▶ _DESCRIPTION OF THE TASK_
Read through the listing below and return only the lines containing "pixel".

▶ _PROVIDED DATA_
-- Opening Marker --

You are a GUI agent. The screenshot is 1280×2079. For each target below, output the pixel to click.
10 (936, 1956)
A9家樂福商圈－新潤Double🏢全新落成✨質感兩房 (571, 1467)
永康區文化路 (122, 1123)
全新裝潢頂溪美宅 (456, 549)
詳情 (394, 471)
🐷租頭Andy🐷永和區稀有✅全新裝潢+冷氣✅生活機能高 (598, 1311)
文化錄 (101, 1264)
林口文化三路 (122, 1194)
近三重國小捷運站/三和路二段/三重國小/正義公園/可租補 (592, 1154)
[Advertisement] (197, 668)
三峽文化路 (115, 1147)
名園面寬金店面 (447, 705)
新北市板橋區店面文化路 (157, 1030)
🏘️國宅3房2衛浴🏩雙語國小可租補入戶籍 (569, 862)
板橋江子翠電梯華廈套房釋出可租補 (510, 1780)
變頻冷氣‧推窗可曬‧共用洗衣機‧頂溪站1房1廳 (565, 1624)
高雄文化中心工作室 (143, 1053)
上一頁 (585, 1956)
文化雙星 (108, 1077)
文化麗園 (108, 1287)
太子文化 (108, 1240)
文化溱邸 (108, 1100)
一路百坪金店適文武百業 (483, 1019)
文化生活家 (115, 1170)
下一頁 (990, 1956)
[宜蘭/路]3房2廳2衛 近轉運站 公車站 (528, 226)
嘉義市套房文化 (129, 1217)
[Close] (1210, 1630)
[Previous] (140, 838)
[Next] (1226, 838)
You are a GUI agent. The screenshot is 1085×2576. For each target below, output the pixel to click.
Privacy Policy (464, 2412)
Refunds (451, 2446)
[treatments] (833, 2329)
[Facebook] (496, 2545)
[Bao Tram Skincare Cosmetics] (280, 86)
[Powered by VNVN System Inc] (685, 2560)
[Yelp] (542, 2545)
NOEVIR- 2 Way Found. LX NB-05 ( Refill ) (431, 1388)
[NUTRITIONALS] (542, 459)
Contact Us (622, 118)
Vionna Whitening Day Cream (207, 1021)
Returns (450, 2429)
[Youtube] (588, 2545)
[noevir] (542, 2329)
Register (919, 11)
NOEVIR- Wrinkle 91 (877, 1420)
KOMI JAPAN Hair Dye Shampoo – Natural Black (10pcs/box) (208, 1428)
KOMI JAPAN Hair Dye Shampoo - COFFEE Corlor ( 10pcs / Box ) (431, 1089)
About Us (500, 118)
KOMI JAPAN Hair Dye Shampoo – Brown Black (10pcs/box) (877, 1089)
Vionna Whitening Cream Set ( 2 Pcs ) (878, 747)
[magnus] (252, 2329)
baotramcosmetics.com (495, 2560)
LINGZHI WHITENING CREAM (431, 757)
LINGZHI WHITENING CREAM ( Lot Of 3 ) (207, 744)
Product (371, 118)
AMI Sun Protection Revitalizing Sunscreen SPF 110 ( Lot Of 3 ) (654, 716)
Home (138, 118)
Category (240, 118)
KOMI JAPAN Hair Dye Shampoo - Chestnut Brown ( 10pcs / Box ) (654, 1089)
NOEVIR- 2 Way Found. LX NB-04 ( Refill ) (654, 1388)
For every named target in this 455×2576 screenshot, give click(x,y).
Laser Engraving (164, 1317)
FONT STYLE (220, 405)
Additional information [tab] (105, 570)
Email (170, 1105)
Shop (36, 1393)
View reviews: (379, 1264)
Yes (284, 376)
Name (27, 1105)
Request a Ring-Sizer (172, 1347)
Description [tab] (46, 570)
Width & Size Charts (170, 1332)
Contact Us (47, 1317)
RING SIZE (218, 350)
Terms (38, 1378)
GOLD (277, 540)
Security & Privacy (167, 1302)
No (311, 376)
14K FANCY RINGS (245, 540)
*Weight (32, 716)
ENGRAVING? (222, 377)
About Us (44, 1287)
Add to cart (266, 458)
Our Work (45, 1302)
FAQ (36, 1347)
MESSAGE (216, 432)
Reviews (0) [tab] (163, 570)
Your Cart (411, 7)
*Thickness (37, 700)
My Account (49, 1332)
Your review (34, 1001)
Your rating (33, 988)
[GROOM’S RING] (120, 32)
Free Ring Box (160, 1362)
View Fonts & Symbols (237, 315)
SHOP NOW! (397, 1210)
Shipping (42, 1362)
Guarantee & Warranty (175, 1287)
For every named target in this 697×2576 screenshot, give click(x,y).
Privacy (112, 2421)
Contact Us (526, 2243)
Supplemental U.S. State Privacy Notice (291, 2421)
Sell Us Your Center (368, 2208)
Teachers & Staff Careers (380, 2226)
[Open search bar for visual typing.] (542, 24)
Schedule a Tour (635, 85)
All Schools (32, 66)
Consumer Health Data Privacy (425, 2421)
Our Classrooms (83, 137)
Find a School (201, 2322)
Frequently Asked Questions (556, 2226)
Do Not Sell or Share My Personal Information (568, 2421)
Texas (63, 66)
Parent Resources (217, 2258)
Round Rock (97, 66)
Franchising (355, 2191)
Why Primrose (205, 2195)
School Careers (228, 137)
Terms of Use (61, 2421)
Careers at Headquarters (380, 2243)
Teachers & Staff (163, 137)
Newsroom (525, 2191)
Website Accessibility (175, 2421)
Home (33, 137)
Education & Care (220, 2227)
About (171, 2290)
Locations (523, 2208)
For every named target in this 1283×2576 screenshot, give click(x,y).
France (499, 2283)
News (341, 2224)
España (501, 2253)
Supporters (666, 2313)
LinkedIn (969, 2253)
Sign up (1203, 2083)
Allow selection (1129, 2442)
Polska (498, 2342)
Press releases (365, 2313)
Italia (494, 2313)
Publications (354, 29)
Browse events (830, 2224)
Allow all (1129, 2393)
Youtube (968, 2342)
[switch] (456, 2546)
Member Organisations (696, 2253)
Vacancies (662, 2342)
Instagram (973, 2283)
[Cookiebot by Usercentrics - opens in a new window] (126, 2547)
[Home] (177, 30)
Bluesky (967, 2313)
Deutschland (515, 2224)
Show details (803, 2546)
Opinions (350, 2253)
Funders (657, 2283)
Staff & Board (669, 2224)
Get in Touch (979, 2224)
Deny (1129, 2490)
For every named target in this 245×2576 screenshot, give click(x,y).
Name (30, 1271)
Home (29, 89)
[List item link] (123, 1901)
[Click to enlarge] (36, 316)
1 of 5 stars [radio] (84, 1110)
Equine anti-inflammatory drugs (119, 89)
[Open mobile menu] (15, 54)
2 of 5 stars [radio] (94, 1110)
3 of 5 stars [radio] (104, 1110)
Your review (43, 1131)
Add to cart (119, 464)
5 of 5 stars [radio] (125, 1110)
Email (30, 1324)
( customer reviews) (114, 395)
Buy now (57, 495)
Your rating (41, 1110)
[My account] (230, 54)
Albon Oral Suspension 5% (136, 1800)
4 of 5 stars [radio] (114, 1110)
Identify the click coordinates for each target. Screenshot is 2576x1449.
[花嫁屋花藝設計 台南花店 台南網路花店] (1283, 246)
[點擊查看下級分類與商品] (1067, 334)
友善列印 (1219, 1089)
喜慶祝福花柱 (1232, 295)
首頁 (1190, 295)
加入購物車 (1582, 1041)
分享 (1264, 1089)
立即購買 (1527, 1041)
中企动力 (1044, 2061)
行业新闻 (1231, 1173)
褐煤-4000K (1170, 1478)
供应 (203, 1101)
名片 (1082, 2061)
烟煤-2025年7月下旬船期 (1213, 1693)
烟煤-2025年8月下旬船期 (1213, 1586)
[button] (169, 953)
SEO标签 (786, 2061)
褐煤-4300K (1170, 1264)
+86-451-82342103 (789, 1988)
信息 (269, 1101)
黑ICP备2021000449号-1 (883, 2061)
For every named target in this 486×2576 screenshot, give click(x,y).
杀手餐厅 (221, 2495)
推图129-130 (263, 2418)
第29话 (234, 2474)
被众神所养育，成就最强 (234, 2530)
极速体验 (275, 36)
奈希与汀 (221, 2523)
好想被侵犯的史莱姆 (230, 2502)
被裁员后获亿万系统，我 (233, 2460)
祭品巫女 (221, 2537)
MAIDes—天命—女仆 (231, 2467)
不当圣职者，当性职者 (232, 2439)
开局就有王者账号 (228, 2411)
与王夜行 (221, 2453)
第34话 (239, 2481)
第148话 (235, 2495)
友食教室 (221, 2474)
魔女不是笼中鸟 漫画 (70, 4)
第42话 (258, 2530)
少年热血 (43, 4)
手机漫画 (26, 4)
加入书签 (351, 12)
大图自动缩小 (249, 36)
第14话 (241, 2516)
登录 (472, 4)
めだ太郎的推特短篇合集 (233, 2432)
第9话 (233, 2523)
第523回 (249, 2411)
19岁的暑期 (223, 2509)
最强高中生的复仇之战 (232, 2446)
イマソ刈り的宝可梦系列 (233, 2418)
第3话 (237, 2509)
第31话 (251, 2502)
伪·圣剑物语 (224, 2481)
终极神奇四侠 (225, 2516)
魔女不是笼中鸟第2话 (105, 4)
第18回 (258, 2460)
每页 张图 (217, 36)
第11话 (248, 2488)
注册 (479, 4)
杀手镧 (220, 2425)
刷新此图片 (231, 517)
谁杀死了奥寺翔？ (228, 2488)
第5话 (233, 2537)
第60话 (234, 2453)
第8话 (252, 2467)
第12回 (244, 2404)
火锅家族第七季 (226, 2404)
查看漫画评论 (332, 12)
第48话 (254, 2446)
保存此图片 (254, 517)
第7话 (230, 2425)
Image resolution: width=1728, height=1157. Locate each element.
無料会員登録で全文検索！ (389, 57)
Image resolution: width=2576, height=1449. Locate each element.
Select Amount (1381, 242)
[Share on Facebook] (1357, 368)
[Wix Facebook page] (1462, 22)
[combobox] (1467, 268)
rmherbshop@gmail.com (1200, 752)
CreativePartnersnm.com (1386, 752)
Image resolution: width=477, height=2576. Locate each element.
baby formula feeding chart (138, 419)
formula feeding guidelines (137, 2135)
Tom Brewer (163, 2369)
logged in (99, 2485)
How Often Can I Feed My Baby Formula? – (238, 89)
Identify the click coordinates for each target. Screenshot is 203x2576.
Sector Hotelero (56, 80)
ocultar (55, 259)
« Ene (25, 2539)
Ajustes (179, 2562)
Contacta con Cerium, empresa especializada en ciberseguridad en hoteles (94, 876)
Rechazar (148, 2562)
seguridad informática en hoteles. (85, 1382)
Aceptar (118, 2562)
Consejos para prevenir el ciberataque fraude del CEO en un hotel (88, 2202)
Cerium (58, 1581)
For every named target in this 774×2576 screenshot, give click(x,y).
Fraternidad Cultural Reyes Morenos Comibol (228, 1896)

-- Closing Marker --

▶ _ANSWER TO THE EXERCISE_
You are a GUI agent. The screenshot is 1280×2079. For each target below, output the pixel to click.
You are a GUI agent. The screenshot is 1085×2576. For each target below, output the pixel to click.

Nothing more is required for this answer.